Write out every line below with no difference at all.
-*-
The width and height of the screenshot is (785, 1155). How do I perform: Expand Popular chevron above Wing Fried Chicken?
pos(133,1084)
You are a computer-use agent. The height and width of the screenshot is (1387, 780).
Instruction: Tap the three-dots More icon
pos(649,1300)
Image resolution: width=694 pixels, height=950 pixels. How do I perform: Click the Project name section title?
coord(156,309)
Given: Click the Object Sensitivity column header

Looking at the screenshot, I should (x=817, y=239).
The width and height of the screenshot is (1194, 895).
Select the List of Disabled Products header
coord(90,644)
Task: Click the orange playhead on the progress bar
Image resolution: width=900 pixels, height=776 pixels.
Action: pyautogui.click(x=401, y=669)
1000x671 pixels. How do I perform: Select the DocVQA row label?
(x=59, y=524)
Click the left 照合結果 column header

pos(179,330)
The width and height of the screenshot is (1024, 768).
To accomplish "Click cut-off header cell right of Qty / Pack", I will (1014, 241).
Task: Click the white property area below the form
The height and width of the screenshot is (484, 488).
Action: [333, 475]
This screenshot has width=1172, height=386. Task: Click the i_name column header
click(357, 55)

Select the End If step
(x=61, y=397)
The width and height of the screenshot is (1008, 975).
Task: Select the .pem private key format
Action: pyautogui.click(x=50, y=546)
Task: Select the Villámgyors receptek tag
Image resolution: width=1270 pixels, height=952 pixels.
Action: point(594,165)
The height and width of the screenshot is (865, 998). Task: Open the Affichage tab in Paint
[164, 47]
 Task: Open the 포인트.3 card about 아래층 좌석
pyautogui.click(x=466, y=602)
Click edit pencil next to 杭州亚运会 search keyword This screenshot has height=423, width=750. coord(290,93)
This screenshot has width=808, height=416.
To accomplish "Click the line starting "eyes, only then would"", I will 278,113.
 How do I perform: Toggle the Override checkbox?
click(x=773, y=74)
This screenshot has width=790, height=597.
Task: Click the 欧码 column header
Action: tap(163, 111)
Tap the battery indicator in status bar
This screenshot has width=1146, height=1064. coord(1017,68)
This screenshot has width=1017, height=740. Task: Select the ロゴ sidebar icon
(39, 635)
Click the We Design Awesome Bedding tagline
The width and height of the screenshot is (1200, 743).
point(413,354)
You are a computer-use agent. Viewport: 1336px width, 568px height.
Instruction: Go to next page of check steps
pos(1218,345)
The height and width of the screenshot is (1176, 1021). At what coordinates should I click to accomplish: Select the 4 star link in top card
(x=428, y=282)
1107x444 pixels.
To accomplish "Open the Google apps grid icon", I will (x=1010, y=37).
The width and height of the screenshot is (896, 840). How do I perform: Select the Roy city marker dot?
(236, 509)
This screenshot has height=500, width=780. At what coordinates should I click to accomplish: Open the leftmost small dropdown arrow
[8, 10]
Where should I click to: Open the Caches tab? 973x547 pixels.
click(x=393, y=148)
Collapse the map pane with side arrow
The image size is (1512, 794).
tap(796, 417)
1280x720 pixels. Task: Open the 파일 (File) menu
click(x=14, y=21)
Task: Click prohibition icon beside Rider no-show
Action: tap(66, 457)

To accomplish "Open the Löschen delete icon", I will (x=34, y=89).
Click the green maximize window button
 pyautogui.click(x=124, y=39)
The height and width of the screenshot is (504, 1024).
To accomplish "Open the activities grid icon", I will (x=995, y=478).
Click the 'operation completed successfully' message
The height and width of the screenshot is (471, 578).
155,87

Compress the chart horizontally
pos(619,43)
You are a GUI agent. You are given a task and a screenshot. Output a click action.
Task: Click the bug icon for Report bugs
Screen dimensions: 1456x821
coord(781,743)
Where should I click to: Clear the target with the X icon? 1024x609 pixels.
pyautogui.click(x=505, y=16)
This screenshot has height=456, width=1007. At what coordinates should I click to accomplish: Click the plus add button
-*-
EXERCISE RESPONSE:
The width and height of the screenshot is (785, 1155). How do I perform: Expand Popular chevron above Wing Fried Chicken?
pos(133,1084)
You are a computer-use agent. The height and width of the screenshot is (1387, 780).
Instruction: Tap the three-dots More icon
pos(649,1300)
Image resolution: width=694 pixels, height=950 pixels. How do I perform: Click the Project name section title?
coord(156,309)
Given: Click the Object Sensitivity column header

Looking at the screenshot, I should (x=817, y=239).
The width and height of the screenshot is (1194, 895).
Select the List of Disabled Products header
coord(90,644)
Task: Click the orange playhead on the progress bar
Image resolution: width=900 pixels, height=776 pixels.
Action: pyautogui.click(x=401, y=669)
1000x671 pixels. How do I perform: Select the DocVQA row label?
(x=59, y=524)
Click the left 照合結果 column header

pos(179,330)
The width and height of the screenshot is (1024, 768).
To accomplish "Click cut-off header cell right of Qty / Pack", I will (1014, 241).
Task: Click the white property area below the form
The height and width of the screenshot is (484, 488).
Action: [333, 475]
This screenshot has width=1172, height=386. Task: Click the i_name column header
click(357, 55)

Select the End If step
(x=61, y=397)
The width and height of the screenshot is (1008, 975).
Task: Select the .pem private key format
Action: pyautogui.click(x=50, y=546)
Task: Select the Villámgyors receptek tag
Image resolution: width=1270 pixels, height=952 pixels.
Action: point(594,165)
The height and width of the screenshot is (865, 998). Task: Open the Affichage tab in Paint
[164, 47]
 Task: Open the 포인트.3 card about 아래층 좌석
pyautogui.click(x=466, y=602)
Click edit pencil next to 杭州亚运会 search keyword This screenshot has height=423, width=750. coord(290,93)
This screenshot has width=808, height=416.
To accomplish "Click the line starting "eyes, only then would"", I will 278,113.
 How do I perform: Toggle the Override checkbox?
click(x=773, y=74)
This screenshot has width=790, height=597.
Task: Click the 欧码 column header
Action: tap(163, 111)
Tap the battery indicator in status bar
This screenshot has width=1146, height=1064. coord(1017,68)
This screenshot has width=1017, height=740. Task: Select the ロゴ sidebar icon
(39, 635)
Click the We Design Awesome Bedding tagline
The width and height of the screenshot is (1200, 743).
point(413,354)
You are a computer-use agent. Viewport: 1336px width, 568px height.
Instruction: Go to next page of check steps
pos(1218,345)
The height and width of the screenshot is (1176, 1021). At what coordinates should I click to accomplish: Select the 4 star link in top card
(x=428, y=282)
1107x444 pixels.
To accomplish "Open the Google apps grid icon", I will (x=1010, y=37).
The width and height of the screenshot is (896, 840). How do I perform: Select the Roy city marker dot?
(236, 509)
This screenshot has height=500, width=780. At what coordinates should I click to accomplish: Open the leftmost small dropdown arrow
[8, 10]
Where should I click to: Open the Caches tab? 973x547 pixels.
click(x=393, y=148)
Collapse the map pane with side arrow
The image size is (1512, 794).
tap(796, 417)
1280x720 pixels. Task: Open the 파일 (File) menu
click(x=14, y=21)
Task: Click prohibition icon beside Rider no-show
Action: tap(66, 457)

To accomplish "Open the Löschen delete icon", I will (x=34, y=89).
Click the green maximize window button
 pyautogui.click(x=124, y=39)
The height and width of the screenshot is (504, 1024).
To accomplish "Open the activities grid icon", I will (x=995, y=478).
Click the 'operation completed successfully' message
The height and width of the screenshot is (471, 578).
155,87

Compress the chart horizontally
pos(619,43)
You are a GUI agent. You are given a task and a screenshot. Output a click action.
Task: Click the bug icon for Report bugs
Screen dimensions: 1456x821
coord(781,743)
Where should I click to: Clear the target with the X icon? 1024x609 pixels.
pyautogui.click(x=505, y=16)
This screenshot has height=456, width=1007. At what coordinates should I click to accomplish: Click the plus add button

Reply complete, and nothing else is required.